>>>>
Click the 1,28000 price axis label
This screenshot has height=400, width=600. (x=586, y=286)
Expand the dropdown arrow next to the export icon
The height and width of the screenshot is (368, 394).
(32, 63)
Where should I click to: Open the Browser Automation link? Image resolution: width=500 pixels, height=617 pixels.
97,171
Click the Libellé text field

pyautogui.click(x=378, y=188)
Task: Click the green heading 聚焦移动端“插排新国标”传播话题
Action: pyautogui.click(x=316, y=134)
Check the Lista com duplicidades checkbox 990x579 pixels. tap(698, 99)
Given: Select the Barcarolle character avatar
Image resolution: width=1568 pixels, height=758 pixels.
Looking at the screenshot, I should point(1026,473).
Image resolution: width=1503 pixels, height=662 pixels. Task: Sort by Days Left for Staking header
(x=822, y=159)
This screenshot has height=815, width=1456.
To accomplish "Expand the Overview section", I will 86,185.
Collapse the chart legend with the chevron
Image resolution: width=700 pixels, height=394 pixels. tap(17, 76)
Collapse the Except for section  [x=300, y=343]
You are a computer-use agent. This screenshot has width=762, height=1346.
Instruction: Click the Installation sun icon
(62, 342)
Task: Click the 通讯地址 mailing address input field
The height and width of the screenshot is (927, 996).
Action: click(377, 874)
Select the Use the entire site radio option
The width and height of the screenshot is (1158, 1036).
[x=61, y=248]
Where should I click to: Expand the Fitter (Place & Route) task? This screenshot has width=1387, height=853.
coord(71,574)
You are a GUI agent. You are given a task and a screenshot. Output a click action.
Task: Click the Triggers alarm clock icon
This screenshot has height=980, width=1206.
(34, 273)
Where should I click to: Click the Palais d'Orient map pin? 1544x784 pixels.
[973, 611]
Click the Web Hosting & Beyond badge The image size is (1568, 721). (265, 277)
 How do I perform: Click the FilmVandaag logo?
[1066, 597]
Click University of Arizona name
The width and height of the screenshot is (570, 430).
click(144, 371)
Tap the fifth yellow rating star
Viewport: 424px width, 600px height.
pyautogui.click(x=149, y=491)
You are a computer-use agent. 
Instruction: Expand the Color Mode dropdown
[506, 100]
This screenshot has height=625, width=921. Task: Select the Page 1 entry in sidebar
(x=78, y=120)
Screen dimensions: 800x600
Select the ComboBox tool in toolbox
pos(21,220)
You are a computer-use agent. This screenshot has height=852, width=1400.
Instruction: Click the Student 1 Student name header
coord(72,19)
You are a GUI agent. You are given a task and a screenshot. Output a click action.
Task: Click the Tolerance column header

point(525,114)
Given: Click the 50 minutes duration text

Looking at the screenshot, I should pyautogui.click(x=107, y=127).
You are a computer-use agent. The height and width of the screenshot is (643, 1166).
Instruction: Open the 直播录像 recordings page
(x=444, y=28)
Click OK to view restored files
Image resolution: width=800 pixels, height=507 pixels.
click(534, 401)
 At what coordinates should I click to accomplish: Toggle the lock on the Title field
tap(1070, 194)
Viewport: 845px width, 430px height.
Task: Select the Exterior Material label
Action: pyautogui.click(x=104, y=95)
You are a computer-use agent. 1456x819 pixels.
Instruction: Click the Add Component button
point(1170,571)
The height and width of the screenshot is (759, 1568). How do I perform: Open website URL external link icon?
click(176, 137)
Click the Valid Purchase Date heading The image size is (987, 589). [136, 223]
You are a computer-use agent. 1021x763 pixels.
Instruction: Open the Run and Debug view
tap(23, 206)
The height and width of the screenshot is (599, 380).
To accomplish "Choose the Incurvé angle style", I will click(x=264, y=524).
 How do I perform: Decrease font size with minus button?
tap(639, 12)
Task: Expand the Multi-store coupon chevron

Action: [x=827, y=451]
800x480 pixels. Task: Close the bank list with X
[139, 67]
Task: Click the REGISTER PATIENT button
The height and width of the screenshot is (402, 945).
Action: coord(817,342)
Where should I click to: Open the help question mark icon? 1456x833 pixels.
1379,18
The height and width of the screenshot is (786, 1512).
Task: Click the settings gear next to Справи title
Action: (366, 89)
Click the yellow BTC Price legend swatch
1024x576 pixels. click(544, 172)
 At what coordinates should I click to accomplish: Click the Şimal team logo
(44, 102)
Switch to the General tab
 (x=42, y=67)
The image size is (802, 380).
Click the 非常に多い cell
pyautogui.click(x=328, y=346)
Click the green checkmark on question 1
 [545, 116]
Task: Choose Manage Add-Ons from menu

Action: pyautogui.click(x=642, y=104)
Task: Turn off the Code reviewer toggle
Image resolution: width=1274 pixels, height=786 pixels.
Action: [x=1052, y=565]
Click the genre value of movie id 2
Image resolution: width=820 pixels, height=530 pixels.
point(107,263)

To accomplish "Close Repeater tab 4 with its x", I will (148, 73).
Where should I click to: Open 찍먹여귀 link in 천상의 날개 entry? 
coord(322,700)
<<<<
Given exercise =
Which lines of the material above contain the word "Expand"? Return each of them in full, with case counting toward a match.

Worked answer =
Expand the dropdown arrow next to the export icon
To accomplish "Expand the Overview section", I will 86,185.
Where should I click to: Expand the Fitter (Place & Route) task? This screenshot has width=1387, height=853.
Instruction: Expand the Color Mode dropdown
Task: Expand the Multi-store coupon chevron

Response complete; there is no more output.